- **Vorgegebener Text**:
========
Ludwig Heinrich Prinz von Bayern betritt den Raum und löst Staunen aus: Er ist zwar nur ein sehr entfernter Verwandter Ludwig II., aber er sieht aus, als wäre er dessen Sohn. Oder soll man sagen: Wie der legendäre König selbst? Ludwig von Bayern, 33, ist der Ururenkel des letzten bayerischen Königs Ludwig III. und das künftige Oberhaupt des Hauses Wittelsbach.

Wenn Bayern noch eine Monarchie wäre, würde er irgendwann als König Ludwig IV. den Thron besteigen. Jetzt nimmt er Platz auf einem Holzstuhl, vor den üppigen Gemälden seiner Vorfahren. Eines davon ist ein echter Lenbach. Andererseits ist der Teppich im Besprechungsraum der Herzöglichen Verwaltung brutal ausgelatscht, was für ein Kontrastprogramm.
========
[Einträge zum Finden angezeigter Elemente]
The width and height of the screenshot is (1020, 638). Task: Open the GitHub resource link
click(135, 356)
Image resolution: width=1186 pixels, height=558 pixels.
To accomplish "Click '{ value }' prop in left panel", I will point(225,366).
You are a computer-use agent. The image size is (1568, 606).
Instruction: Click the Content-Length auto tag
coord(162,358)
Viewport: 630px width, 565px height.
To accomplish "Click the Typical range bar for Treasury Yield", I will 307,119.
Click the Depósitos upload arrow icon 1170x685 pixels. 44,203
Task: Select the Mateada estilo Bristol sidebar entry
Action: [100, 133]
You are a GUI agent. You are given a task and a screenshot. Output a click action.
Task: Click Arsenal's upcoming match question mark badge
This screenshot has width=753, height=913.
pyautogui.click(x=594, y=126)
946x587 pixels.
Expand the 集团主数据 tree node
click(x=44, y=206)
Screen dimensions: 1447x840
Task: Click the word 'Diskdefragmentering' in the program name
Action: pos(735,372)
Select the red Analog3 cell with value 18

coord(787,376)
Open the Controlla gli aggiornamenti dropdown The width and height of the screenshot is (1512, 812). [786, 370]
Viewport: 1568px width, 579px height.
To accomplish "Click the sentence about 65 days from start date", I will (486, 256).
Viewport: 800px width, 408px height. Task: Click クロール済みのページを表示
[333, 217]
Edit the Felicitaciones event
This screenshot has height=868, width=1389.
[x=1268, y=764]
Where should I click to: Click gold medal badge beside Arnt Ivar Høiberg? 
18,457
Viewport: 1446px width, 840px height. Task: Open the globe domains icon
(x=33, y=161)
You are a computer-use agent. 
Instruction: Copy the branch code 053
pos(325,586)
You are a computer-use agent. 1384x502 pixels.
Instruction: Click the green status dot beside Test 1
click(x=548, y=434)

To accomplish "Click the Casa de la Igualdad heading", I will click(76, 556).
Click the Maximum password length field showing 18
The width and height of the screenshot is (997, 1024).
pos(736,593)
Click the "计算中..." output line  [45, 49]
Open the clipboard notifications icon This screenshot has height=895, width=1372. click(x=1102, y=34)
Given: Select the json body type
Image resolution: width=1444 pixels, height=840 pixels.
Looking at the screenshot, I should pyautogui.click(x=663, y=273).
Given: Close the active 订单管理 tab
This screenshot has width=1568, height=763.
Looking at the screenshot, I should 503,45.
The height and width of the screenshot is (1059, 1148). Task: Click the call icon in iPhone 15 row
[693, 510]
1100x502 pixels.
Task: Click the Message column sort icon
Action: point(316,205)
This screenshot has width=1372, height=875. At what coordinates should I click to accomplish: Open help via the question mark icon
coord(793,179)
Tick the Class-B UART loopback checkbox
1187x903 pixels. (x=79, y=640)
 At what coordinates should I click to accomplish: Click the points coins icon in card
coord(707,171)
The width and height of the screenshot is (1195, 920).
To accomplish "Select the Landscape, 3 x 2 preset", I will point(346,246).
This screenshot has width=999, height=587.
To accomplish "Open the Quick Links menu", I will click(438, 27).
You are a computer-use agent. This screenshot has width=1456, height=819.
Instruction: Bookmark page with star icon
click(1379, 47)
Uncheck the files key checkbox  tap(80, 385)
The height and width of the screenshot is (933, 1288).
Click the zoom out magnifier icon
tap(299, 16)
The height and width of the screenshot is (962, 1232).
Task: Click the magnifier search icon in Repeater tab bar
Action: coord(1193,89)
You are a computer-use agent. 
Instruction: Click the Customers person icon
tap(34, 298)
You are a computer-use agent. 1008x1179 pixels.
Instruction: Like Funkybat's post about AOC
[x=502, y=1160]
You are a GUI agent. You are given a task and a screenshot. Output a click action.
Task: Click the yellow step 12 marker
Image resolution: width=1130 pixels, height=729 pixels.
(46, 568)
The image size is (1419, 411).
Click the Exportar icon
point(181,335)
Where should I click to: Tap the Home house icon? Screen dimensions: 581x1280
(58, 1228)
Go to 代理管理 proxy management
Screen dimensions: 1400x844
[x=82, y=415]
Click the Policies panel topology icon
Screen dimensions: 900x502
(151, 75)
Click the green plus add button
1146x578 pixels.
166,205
========
- **Aufgaben**:
1) Wiederhole den Text über Ludwig von Bayern wortgetreu, beginnend bei den Worten „Ludwig Heinrich Prinz“ und endend nach „Oberhaupt des Hauses Wittelsbach.“.
2) Gib die Einträge von der ersten Zeile bis einschließlich der Zeile mit „I will point(225,366).“ vollständig wieder, samt Anweisungen. Erhöhe dabei jede Koordinate in den Antworten um 79 und gib nur diese Zeilen aus.
Der Text und die Einträge haben nichts miteinander zu tun.

- **Antworten je Aufgabe**:
1)
Ludwig Heinrich Prinz von Bayern betritt den Raum und löst Staunen aus: Er ist zwar nur ein sehr entfernter Verwandter Ludwig II., aber er sieht aus, als wäre er dessen Sohn. Oder soll man sagen: Wie der legendäre König selbst? Ludwig von Bayern, 33, ist der Ururenkel des letzten bayerischen Königs Ludwig III. und das künftige Oberhaupt des Hauses Wittelsbach.

2)
The width and height of the screenshot is (1020, 638). Task: Open the GitHub resource link
click(214, 435)
Image resolution: width=1186 pixels, height=558 pixels.
To accomplish "Click '{ value }' prop in left panel", I will point(304,445).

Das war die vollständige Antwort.